- [What to do]: If a record holds a picture, leave the picture out, but write out everything else exactly.

- [Records provided]:
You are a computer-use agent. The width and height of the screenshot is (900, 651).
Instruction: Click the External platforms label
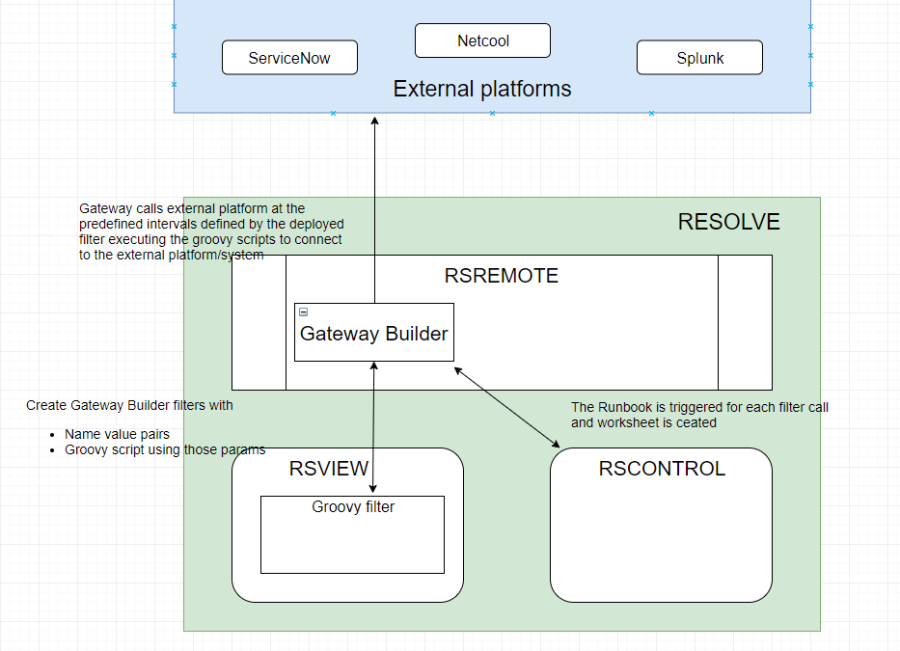[482, 89]
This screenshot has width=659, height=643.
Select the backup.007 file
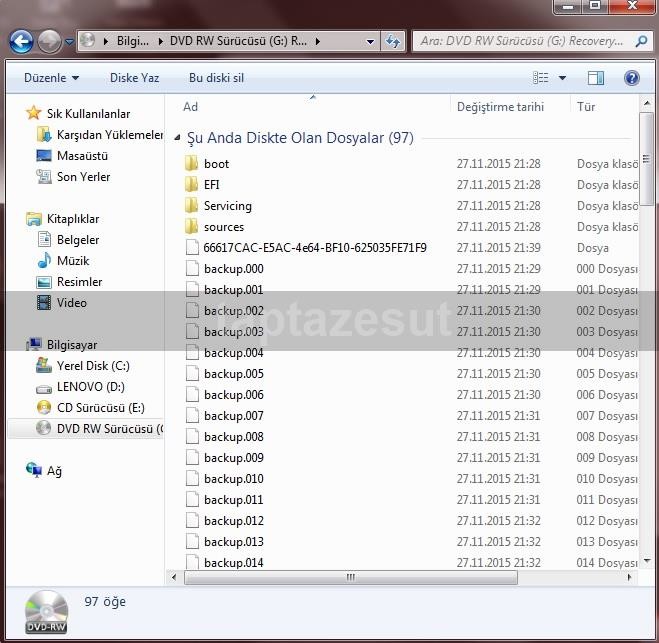click(x=233, y=416)
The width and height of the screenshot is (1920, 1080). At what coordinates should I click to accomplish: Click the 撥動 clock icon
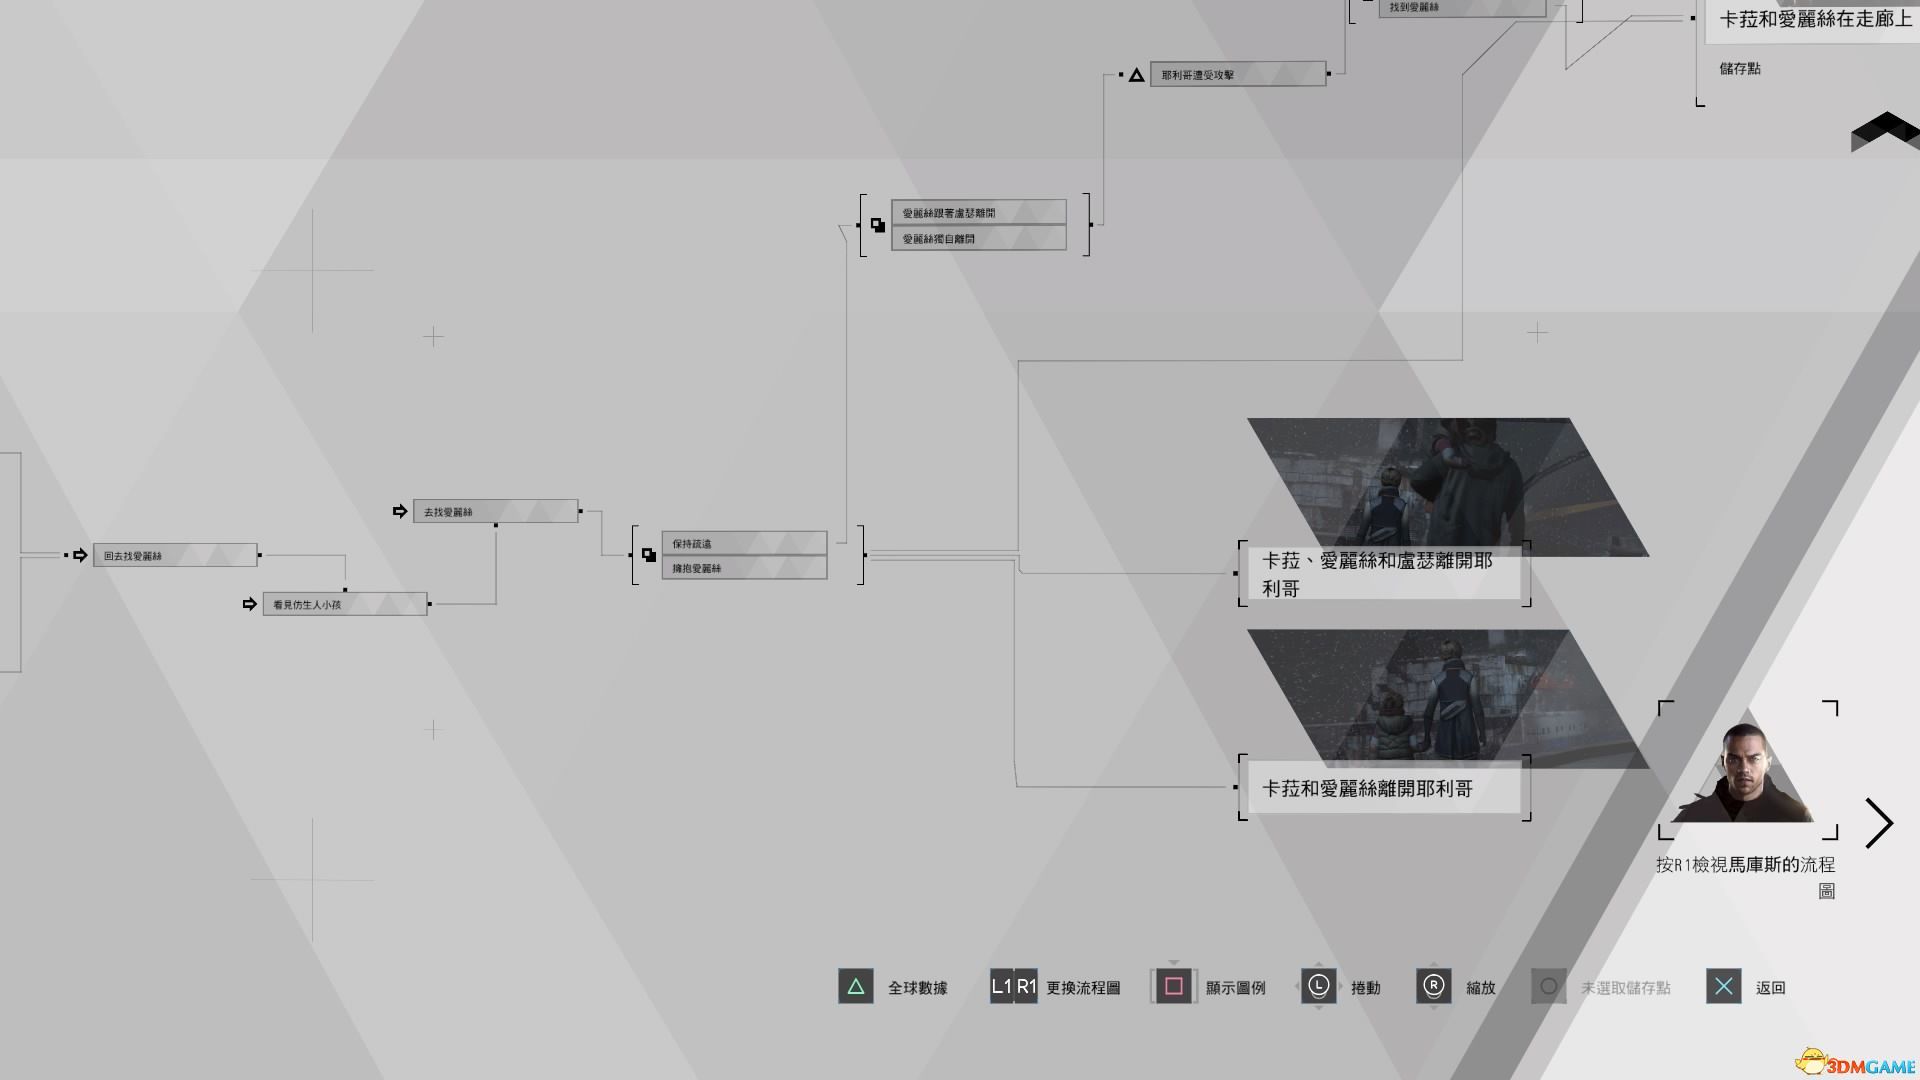[x=1319, y=986]
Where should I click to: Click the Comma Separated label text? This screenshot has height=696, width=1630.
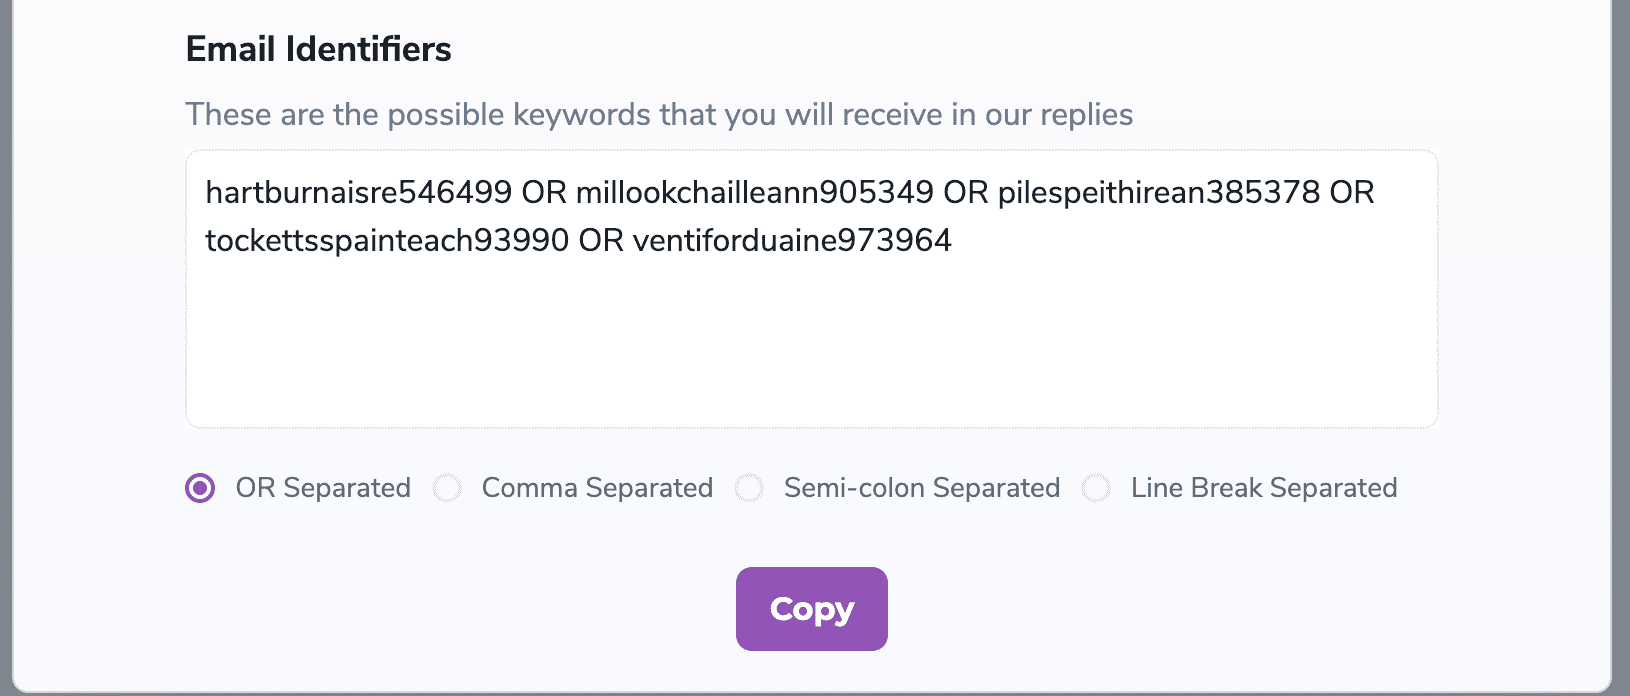coord(597,488)
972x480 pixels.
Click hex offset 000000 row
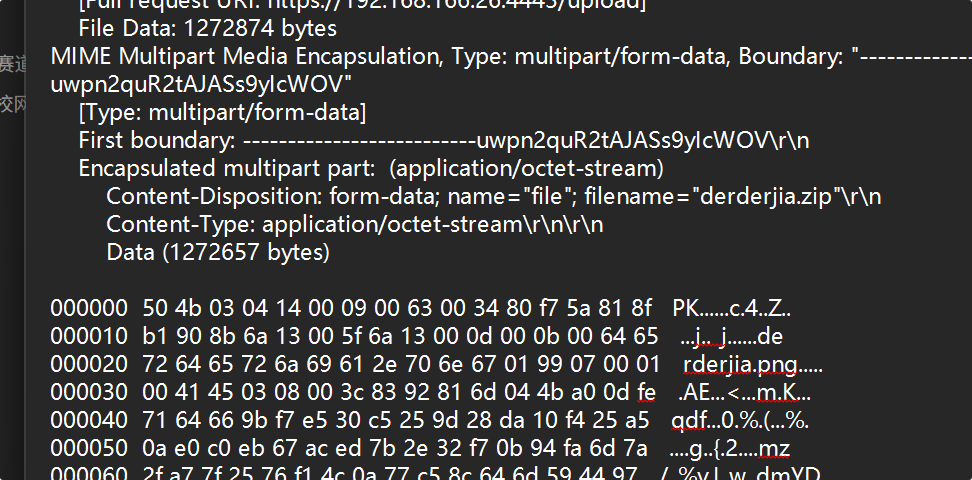coord(420,308)
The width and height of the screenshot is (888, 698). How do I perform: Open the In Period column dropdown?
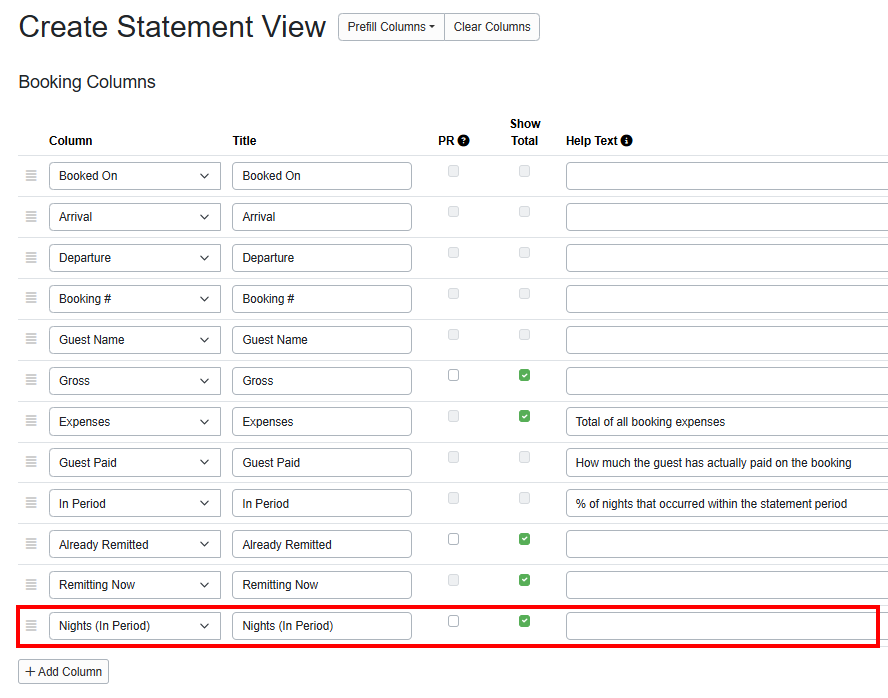coord(134,504)
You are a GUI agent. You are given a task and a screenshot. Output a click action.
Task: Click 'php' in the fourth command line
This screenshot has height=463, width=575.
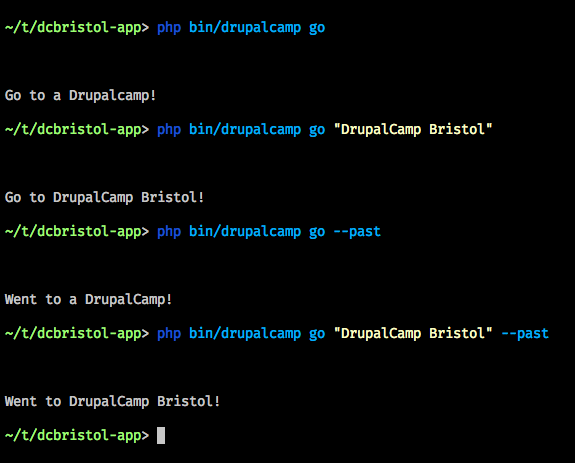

- [Answer space]:
You are a computer-use agent. The width and height of the screenshot is (900, 651).
Instruction: Click the External platforms label
[482, 89]
This screenshot has width=659, height=643.
Select the backup.007 file
click(x=233, y=416)
The width and height of the screenshot is (1920, 1080). At what coordinates should I click to accomplish: Click the 撥動 clock icon
[x=1319, y=986]
Where should I click to: Click the Comma Separated label text? This screenshot has height=696, width=1630.
coord(597,488)
972x480 pixels.
Click hex offset 000000 row
coord(420,308)
The width and height of the screenshot is (888, 698). How do I perform: Open the In Period column dropdown?
coord(134,504)
You are a GUI agent. You are given a task and a screenshot. Output a click action.
Task: Click 'php' in the fourth command line
This screenshot has height=463, width=575.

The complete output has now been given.